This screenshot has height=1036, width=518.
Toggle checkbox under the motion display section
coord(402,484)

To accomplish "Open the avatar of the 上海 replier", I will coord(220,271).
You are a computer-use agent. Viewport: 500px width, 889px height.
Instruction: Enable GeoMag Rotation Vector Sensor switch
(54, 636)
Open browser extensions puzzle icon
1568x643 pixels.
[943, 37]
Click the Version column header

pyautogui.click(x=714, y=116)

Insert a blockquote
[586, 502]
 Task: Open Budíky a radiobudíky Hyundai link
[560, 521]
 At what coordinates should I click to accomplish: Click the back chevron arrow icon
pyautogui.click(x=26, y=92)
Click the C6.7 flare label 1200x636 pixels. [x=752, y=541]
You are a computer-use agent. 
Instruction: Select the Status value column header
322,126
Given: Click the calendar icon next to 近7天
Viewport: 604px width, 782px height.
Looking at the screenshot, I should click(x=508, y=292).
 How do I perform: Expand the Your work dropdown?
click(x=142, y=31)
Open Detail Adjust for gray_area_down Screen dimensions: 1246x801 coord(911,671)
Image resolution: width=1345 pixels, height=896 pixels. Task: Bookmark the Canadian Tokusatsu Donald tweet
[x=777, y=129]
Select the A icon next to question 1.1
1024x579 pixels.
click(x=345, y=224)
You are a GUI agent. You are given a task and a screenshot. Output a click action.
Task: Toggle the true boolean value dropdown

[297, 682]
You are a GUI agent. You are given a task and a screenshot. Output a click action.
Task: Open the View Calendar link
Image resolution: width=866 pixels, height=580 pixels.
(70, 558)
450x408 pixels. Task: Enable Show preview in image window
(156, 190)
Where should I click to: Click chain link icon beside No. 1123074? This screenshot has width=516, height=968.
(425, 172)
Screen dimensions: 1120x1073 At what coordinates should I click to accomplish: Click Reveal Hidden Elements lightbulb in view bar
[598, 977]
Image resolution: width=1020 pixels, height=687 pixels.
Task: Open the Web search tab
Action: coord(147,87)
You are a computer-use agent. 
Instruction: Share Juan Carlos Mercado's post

━━━━━━━━━━━━━━━━━━━━━━━━━━━━━━

> _Task brief_:
Could you output every entry above exactly as it stands?

> _Final answer_:
This screenshot has height=1036, width=518.
Toggle checkbox under the motion display section
coord(402,484)

To accomplish "Open the avatar of the 上海 replier", I will coord(220,271).
You are a computer-use agent. Viewport: 500px width, 889px height.
Instruction: Enable GeoMag Rotation Vector Sensor switch
(54, 636)
Open browser extensions puzzle icon
1568x643 pixels.
[943, 37]
Click the Version column header

pyautogui.click(x=714, y=116)

Insert a blockquote
[586, 502]
 Task: Open Budíky a radiobudíky Hyundai link
[560, 521]
 At what coordinates should I click to accomplish: Click the back chevron arrow icon
pyautogui.click(x=26, y=92)
Click the C6.7 flare label 1200x636 pixels. [x=752, y=541]
You are a computer-use agent. 
Instruction: Select the Status value column header
322,126
Given: Click the calendar icon next to 近7天
Viewport: 604px width, 782px height.
Looking at the screenshot, I should click(x=508, y=292).
 How do I perform: Expand the Your work dropdown?
click(x=142, y=31)
Open Detail Adjust for gray_area_down Screen dimensions: 1246x801 coord(911,671)
Image resolution: width=1345 pixels, height=896 pixels. Task: Bookmark the Canadian Tokusatsu Donald tweet
[x=777, y=129]
Select the A icon next to question 1.1
1024x579 pixels.
click(x=345, y=224)
You are a GUI agent. You are given a task and a screenshot. Output a click action.
Task: Toggle the true boolean value dropdown

[297, 682]
You are a GUI agent. You are given a task and a screenshot. Output a click action.
Task: Open the View Calendar link
Image resolution: width=866 pixels, height=580 pixels.
(70, 558)
450x408 pixels. Task: Enable Show preview in image window
(156, 190)
Where should I click to: Click chain link icon beside No. 1123074? This screenshot has width=516, height=968.
(425, 172)
Screen dimensions: 1120x1073 At what coordinates should I click to accomplish: Click Reveal Hidden Elements lightbulb in view bar
[598, 977]
Image resolution: width=1020 pixels, height=687 pixels.
Task: Open the Web search tab
Action: coord(147,87)
You are a computer-use agent. 
Instruction: Share Juan Carlos Mercado's post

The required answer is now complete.